Vascular Solutions (NSDQ:VASC) issued a special statement this week after the U.S. Justice announced that it had won a $520,000 settlement after accusing the company of selling a medical device without proper FDA approval.
The federal lawsuit, filed by former sales employee Desalle Bui in November 2010 and unsealed in August 2012, alleged that Vascular Solutions illegally marketed its Vari-Lase device for use on perforator veins and that it promoted re-use of its single-use products. The Feds claimed that the misdeeds cost the government some $20 million.
Vascular Solutions issued its own announcement to emphasize that the the company had not admitted any wrongdoing in agreeing to settle the case, adding that "the press release issued … by the Department of Justice contains numerous allegations which the company continues to deny." The company further clarified that the settlement had been decided early this year and disclosed in the company’s previous SEC filings, the only new development being the signing of a formal agreement.
In return for the settlement, the U.S. Attorneys’ Office agreed to dismiss the lawsuit with prejudice and release all other related civil claims, the company added.
The Vari-Lase Short Kit, which has had 510(k) clearance since 2007, is a solid-state diode laser for treatment of varicose veins and varicosities in the great saphenous vein, which runs from the leg to the thigh.

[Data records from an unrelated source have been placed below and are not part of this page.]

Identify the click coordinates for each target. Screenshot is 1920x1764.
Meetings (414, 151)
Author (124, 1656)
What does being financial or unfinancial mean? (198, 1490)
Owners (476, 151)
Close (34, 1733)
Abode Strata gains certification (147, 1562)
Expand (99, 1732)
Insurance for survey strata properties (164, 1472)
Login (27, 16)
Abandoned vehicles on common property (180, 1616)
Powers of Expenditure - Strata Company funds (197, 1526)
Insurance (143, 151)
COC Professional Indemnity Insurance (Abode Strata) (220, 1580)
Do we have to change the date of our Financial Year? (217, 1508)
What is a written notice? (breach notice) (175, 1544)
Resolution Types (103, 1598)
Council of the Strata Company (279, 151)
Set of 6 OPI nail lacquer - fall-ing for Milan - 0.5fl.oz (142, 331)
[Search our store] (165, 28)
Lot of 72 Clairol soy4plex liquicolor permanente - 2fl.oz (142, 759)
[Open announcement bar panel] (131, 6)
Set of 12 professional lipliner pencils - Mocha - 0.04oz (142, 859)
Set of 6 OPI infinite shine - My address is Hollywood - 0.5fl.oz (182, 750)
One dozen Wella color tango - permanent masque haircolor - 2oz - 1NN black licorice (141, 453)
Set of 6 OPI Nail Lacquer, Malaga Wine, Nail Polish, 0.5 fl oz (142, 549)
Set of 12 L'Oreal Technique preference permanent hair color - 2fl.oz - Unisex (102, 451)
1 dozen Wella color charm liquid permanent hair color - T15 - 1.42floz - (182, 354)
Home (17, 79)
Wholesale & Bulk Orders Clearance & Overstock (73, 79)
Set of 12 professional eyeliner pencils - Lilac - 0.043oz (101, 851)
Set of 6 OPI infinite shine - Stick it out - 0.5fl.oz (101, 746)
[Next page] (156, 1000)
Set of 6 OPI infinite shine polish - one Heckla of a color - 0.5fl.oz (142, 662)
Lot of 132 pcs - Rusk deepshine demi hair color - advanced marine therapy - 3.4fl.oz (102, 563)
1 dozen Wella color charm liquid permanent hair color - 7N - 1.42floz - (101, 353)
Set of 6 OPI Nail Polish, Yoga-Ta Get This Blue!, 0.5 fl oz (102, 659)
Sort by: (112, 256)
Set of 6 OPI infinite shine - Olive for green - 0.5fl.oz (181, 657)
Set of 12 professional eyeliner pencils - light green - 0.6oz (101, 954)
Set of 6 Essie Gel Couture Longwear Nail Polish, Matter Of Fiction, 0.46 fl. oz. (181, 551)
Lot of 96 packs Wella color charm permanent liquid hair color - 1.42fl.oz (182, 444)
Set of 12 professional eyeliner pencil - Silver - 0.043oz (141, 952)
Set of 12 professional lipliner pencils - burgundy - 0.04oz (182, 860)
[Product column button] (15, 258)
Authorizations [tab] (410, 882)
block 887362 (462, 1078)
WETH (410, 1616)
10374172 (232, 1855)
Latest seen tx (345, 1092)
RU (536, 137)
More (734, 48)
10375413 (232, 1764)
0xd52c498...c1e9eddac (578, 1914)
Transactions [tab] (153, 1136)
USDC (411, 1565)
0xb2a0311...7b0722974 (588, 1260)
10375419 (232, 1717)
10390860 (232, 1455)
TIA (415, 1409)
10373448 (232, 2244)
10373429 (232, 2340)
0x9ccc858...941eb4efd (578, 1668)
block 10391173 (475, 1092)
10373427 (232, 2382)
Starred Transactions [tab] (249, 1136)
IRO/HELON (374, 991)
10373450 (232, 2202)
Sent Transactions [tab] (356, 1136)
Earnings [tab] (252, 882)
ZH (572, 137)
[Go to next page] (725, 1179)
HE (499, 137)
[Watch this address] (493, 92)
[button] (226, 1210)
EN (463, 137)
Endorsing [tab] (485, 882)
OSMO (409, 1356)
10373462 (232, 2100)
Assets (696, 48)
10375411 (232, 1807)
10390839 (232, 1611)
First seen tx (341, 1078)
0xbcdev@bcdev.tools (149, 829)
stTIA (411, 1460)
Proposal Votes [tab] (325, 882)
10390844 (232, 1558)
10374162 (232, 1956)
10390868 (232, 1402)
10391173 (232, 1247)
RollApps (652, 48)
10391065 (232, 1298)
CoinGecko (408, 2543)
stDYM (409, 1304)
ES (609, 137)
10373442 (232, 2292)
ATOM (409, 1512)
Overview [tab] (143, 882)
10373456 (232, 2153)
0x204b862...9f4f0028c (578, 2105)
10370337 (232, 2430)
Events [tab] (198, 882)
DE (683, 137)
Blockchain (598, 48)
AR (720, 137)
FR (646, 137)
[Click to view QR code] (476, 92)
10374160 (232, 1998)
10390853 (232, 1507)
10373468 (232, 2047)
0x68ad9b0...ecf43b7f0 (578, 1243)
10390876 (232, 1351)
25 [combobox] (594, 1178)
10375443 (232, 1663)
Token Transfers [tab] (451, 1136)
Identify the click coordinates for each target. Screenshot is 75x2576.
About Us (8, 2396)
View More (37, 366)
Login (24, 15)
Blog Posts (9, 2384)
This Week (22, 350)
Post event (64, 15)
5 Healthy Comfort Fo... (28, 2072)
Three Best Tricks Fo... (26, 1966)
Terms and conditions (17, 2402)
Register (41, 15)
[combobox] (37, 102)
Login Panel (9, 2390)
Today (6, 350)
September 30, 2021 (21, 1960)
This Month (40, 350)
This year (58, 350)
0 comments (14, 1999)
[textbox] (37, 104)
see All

The FDA clearance allows Vascular Solutions to market the device only for treatment of the surface or superficial veins in the leg. The company had previously tried and failed to win indication to treat deeper veins because the device failed to meet benchmarks for safety and efficacy, according to the DOJ notice.
Federal authorities maintained that Vascular Solutions had knowingly marketed the device for treatment of deeper veins, thus causing "physicians and other purchasers of the Short Kit to submit false claims to federal health care programs for uses of the Short Kit that were not reimbursable."